Pasquale Russo, presidente di Conftrasporto, ha ricordato lo studio condotto con il Most sull’impatto della misura, sottolineando alcune conseguenze paradossali delle politiche climatiche: “per la prima volta nel 2025, in corrispondenza dell'introduzione dell'Ets, c'è stato un calo dei camion trasportati attraverso le Autostrade del mare. Abbiamo ottenuto l'effetto completamente opposto. E una riduzione dei volumi porta un aumento dei noli”. Effetti paradossali anche sulla competitività dei porti: “scalare un contenitore in porto a sud del Mediterraneo, in Africa, costa 500 euro in meno, per effetto dell'Ets. Ora non so se voi avete presente quante sono le migliaia di contenitori che viaggiano su una nave e quanto costa in più una nave”.
Gianni Murano, presidente di Unem, ha ricordato che “l'Ets nasce quando i costi di energia erano molto più bassi, e voleva cercare di compensare costi particolarmente bassi per stimolare l'energia rinnovabile. Ora, nonostante i costi dell’energia siano sensibilmente aumentati dopo il 2022, il costo dell'Ets non è per nulla diminuito, anzi, è aumentato. L'impatto dell’Ets2 sul nostro settore al 2030 è pari a un costo al litro di 0,20 euro. E ricordo che i gilet gialli hanno ribaltato tutto per 3 centesimi al litro. Il consumatore medio italiano consuma 1.000 di litri di carburante l'anno, quindi sono 200 euro. Sono quindi 200 per i carburanti, 150-180 per l'energia elettrica”. In più, sui biocarburanti “c'è la normativa europea che da un lato cerca di spingerli su quello che non può essere elettrificato, ovvero il marina e l’aviazione” ma poi vieta i motori a combustione al 235. “Per sviluppare il biocarburante con costo economicamente accettabile, dobbiamo avere la possibilità di sviluppare tutte le tecnologie per i biocarburanti e lasciare poi che sia il mercato a scegliere qual è il prodotto migliore. Quello che serve è la libertà tecnologica, cioè di avere la possibilità di lavorare su tutti i fronti tecnologici”, ha concluso.
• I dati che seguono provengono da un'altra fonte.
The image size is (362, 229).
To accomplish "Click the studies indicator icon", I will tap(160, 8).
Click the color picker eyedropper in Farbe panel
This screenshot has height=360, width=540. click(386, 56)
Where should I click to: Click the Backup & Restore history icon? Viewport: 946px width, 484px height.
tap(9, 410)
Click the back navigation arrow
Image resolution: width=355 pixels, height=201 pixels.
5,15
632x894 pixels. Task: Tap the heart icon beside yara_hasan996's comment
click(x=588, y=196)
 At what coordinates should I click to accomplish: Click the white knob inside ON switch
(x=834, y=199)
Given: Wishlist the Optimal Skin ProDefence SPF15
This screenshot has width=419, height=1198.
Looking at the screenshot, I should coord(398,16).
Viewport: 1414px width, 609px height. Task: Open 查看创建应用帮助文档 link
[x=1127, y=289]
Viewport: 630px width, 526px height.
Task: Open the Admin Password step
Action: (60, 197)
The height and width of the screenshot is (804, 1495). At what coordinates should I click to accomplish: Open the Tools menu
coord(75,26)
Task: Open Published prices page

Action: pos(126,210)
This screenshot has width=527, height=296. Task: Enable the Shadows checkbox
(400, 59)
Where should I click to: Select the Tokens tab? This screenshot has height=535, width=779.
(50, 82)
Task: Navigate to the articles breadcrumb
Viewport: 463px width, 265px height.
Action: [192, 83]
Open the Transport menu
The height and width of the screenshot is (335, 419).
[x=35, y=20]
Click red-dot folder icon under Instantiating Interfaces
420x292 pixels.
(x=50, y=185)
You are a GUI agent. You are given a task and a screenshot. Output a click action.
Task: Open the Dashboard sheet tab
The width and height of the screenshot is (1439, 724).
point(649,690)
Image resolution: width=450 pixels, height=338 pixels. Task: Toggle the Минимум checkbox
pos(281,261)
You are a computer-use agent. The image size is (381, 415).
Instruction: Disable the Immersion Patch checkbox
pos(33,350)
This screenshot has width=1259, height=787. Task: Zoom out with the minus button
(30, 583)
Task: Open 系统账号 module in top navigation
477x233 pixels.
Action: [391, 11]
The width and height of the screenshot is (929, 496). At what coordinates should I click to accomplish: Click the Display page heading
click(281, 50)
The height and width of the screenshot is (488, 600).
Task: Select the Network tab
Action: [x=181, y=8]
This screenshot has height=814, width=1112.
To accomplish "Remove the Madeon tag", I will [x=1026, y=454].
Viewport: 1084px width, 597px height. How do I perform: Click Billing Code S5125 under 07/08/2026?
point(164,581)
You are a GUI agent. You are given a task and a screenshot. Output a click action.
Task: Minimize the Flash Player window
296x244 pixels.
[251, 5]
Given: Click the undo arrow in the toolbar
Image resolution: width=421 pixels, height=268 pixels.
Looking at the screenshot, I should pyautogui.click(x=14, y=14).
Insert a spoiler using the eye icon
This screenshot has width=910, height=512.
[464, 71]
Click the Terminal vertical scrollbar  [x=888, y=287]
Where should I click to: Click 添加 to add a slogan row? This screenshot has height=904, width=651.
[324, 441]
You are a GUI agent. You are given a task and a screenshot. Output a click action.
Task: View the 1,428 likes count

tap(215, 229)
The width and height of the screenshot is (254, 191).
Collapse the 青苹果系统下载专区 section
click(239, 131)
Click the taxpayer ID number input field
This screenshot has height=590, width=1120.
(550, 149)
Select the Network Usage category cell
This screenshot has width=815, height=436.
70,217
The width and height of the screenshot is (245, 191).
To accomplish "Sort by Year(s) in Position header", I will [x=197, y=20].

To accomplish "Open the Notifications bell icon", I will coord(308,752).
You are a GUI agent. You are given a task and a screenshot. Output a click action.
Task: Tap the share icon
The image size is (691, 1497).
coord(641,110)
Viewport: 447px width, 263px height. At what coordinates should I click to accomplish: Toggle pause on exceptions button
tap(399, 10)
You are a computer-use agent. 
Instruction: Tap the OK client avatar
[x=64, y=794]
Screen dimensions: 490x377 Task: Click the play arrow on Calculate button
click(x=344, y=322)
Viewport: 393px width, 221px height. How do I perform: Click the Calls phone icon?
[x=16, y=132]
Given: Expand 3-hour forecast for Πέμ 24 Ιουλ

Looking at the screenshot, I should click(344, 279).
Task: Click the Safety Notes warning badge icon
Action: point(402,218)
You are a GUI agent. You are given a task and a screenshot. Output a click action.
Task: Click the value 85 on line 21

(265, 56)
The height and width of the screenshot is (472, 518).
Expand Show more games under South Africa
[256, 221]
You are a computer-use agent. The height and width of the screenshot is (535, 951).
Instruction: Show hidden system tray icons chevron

Sebastiano Gallitelli, segretario generale di Assopetroli, ha sottolineato che “il contesto italiano è particolare. I fornitori dei carburanti in Italia sono rappresentati in parte da grandi operatori verticalmente integrati ma anche da operatori privati di dimensioni medio-piccole. Dobbiamo anche valutare cosa succede alle imprese che si trovano nella parte intermedia della filiera, perché pagare due volte questo contributo per alcune imprese può essere anche motivo di uscita dal mercato. Le Pmi non sono in condizioni di poter operare efficacemente sui mercati finanziari. In più, serve coerenza tra Ets, Red e stop ai motori termici al 2035. E semplificazioni per le piccole e medie imprese”.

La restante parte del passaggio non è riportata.